The curious case of Startmail — On December 27, 2019, Startmail.com was added to a Russian Register of information distribution organizers without its knowledge. As of this writing, it’s still on that list and you can find ProtonMail on the tab marked “Registry of Prohibited Sites.”
Two days before it was officially blocked, the company received a letter from the Russian Federal Service for Supervision of Communications, Information Technology and Mass Media. The agency, known as Roskomnadzor, accused StartMail of breaking several Russian Federal laws.
On January 23, StartMail was restricted throughout Russia due to “thousands” of hoaxes sent from anonymized accounts.
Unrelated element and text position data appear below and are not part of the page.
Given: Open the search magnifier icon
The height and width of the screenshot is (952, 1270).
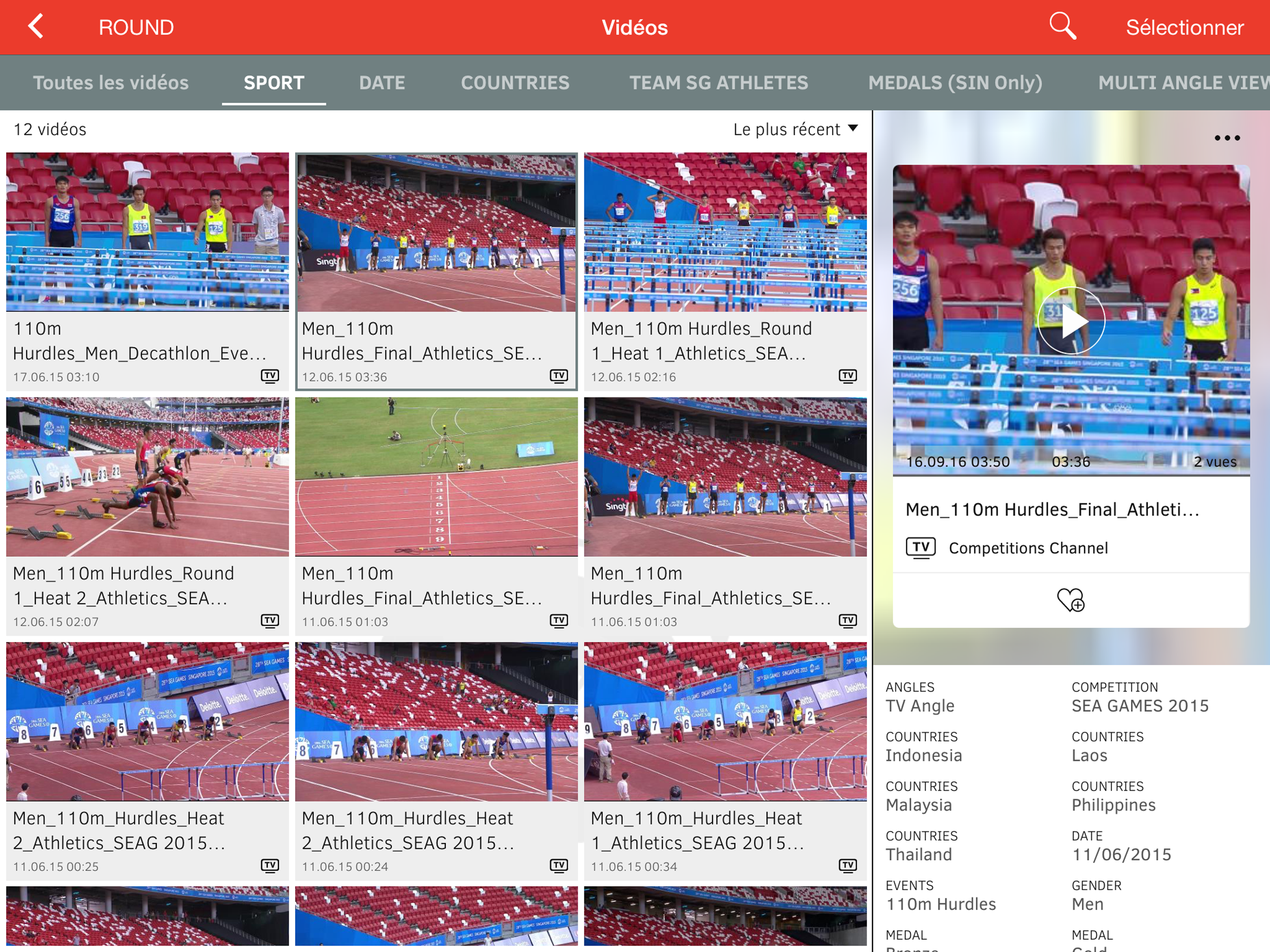Looking at the screenshot, I should click(x=1062, y=26).
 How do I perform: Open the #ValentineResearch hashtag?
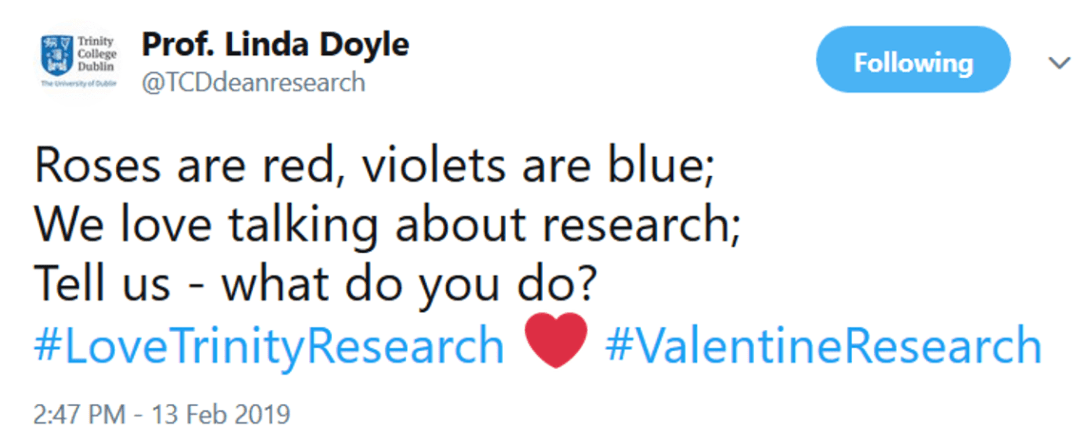(x=824, y=346)
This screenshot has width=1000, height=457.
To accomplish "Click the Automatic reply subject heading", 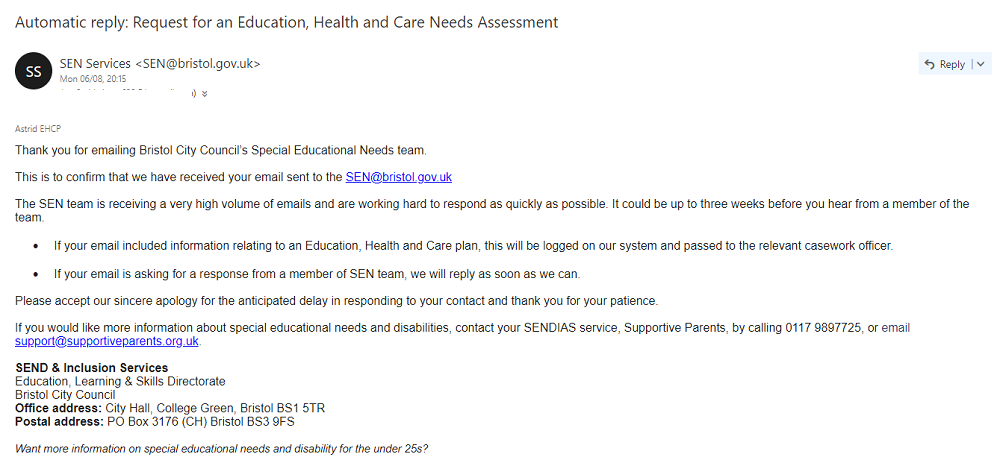I will click(x=287, y=22).
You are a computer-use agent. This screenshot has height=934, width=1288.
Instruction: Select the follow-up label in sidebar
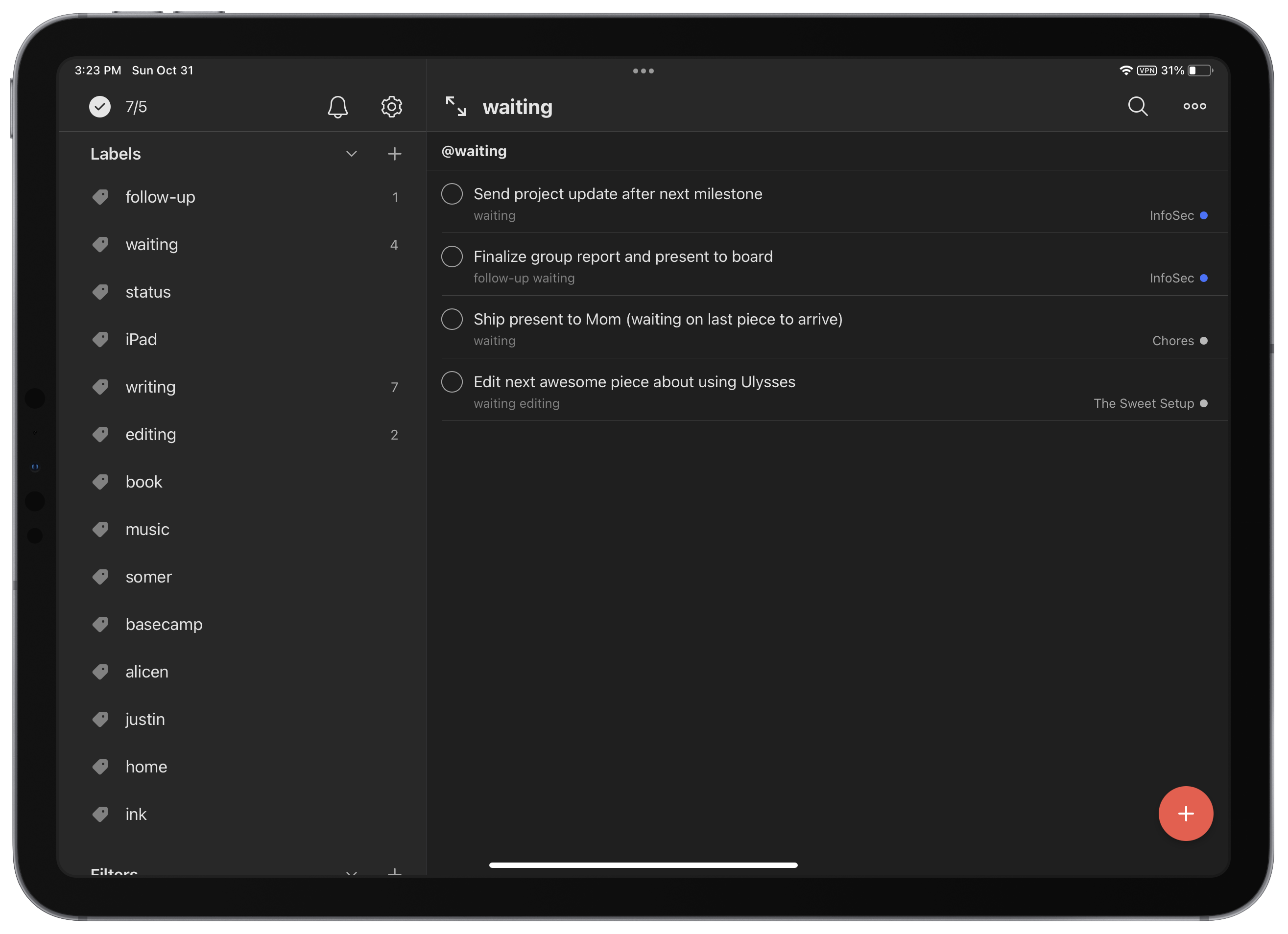[160, 196]
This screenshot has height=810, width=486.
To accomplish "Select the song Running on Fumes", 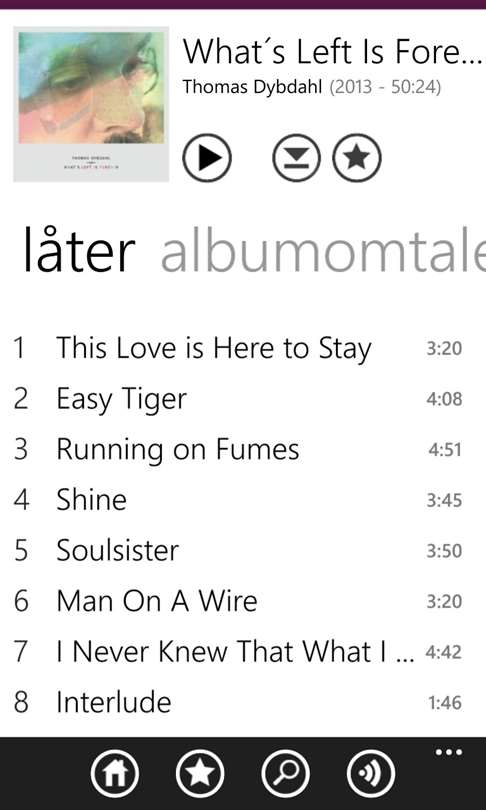I will point(238,449).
These hoaxes are allegedly, directly linked to the start date of November 28. The letter and blocking of Smartmail.com occurred within a week of Russian newspaper Novaya Gazeta penning an open letter to FSB Director Alexander Bortnikov regarding the agency’s inaction.
StartMail CEO Robert Beens insists it would cooperate if Russia worked with authorities in the Netherlands (where the company is based). Like ProtonMail, the company claims the Russian government never reached out. Beens wrote:
"If there is a legitimate legal case to be made against certain StartMail accounts, we encourage the Russian government to reconsider their position and follow established international law and legal procedures, rather than blocking access and denying Russian citizens access to better email security and privacy."